*** Block opens ***
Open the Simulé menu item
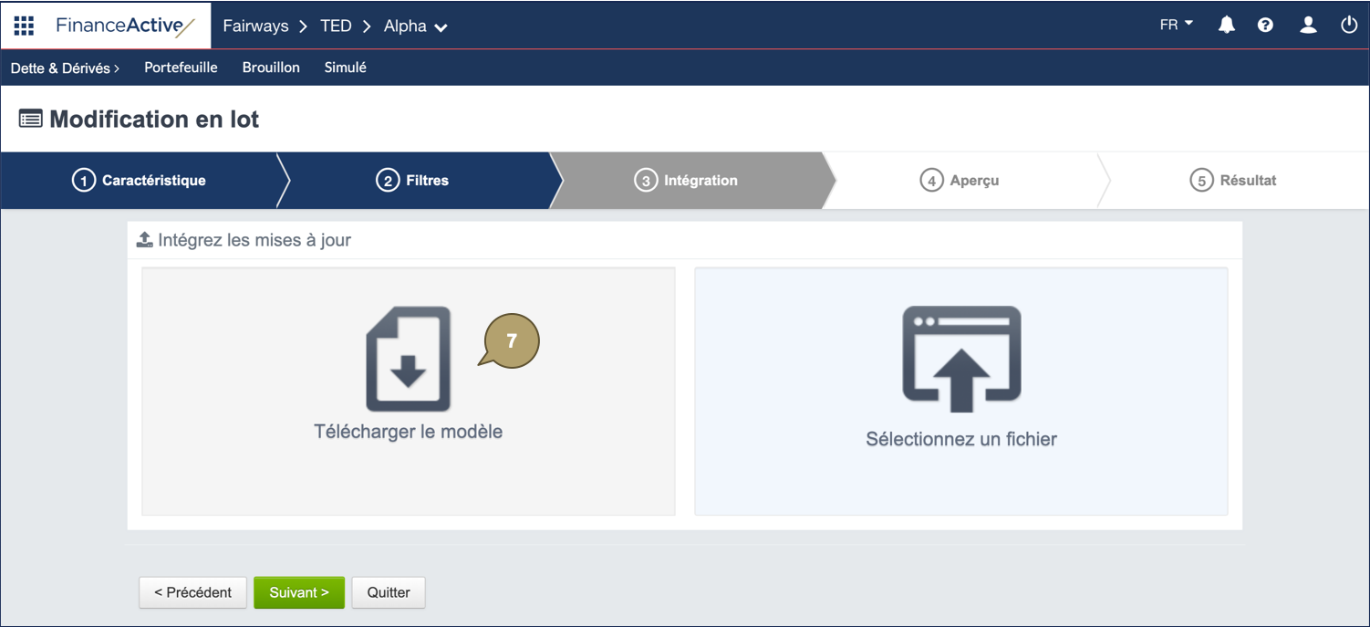click(x=345, y=68)
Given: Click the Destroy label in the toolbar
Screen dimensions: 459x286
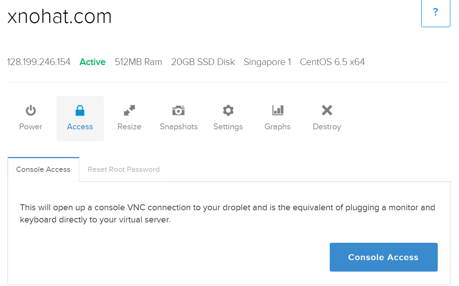Looking at the screenshot, I should pos(326,127).
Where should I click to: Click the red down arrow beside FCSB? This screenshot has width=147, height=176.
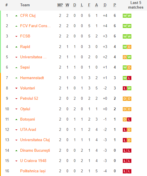pyautogui.click(x=16, y=36)
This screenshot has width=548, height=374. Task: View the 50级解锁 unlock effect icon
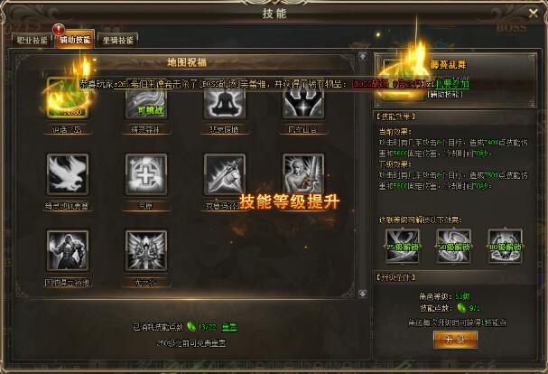454,246
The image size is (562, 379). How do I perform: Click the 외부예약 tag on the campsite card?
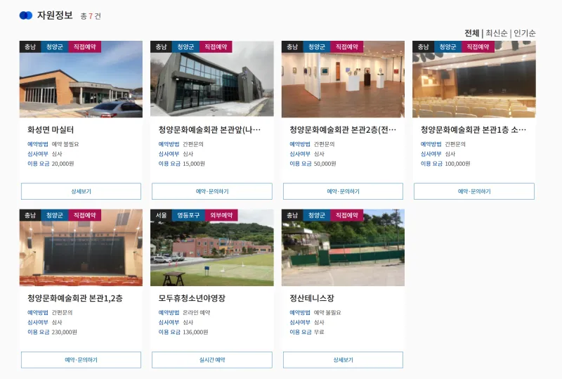221,215
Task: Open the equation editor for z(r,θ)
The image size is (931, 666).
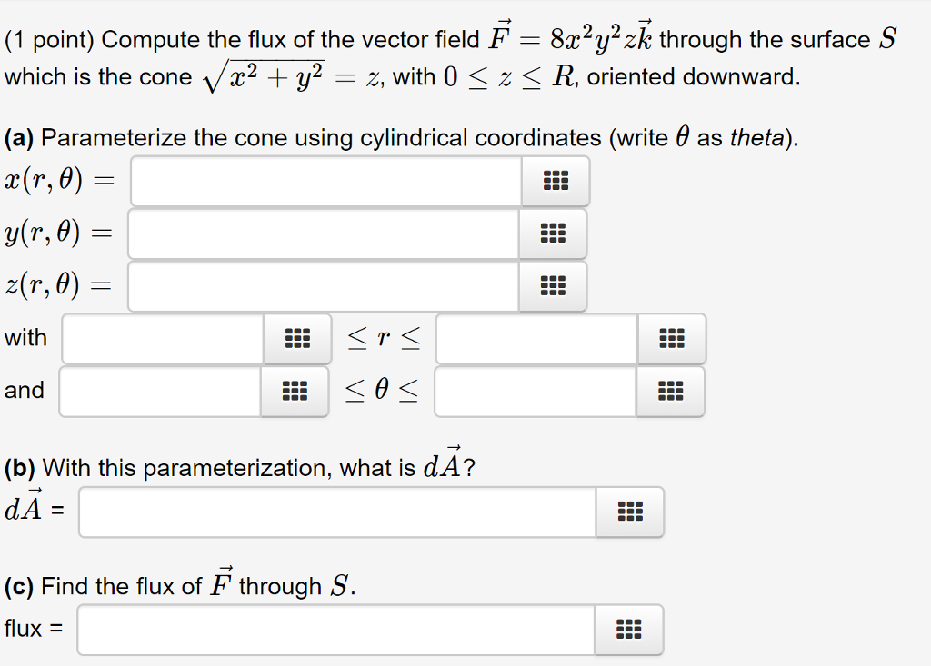Action: click(x=553, y=285)
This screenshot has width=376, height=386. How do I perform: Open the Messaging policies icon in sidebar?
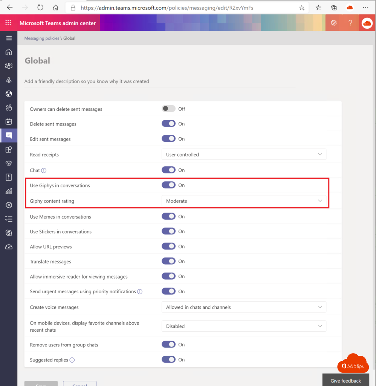coord(9,135)
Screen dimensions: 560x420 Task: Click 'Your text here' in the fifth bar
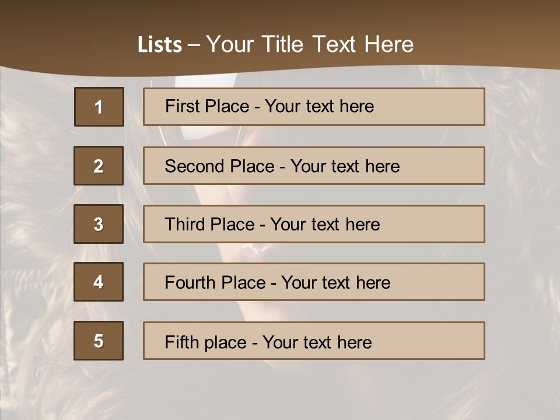point(317,342)
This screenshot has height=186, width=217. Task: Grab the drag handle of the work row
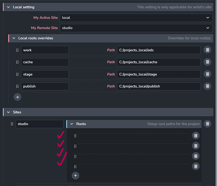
*** Block closes ***
## WHAT NEEDS TO BE DONE:
Leave the pictures behind and repeat each entry exactly.

## REPLY:
Open the Simulé menu item
click(x=345, y=68)
Given: Click the Destroy label in the toolbar
Screen dimensions: 459x286
Looking at the screenshot, I should pos(326,127).
Where should I click to: Click the red down arrow beside FCSB? This screenshot has width=147, height=176.
pyautogui.click(x=16, y=36)
This screenshot has width=548, height=374. Task: View the 50级解锁 unlock effect icon
454,246
The image size is (562, 379). How do I perform: Click the 외부예약 tag on the campsite card?
221,215
Task: Open the equation editor for z(r,θ)
The image size is (931, 666).
Action: click(x=553, y=285)
This screenshot has width=376, height=386. How do I perform: Open the Messaging policies icon in sidebar?
coord(9,135)
Screen dimensions: 560x420 Task: Click 'Your text here' in the fifth bar
point(317,342)
This screenshot has height=186, width=217. Task: Grab the drag handle of the work row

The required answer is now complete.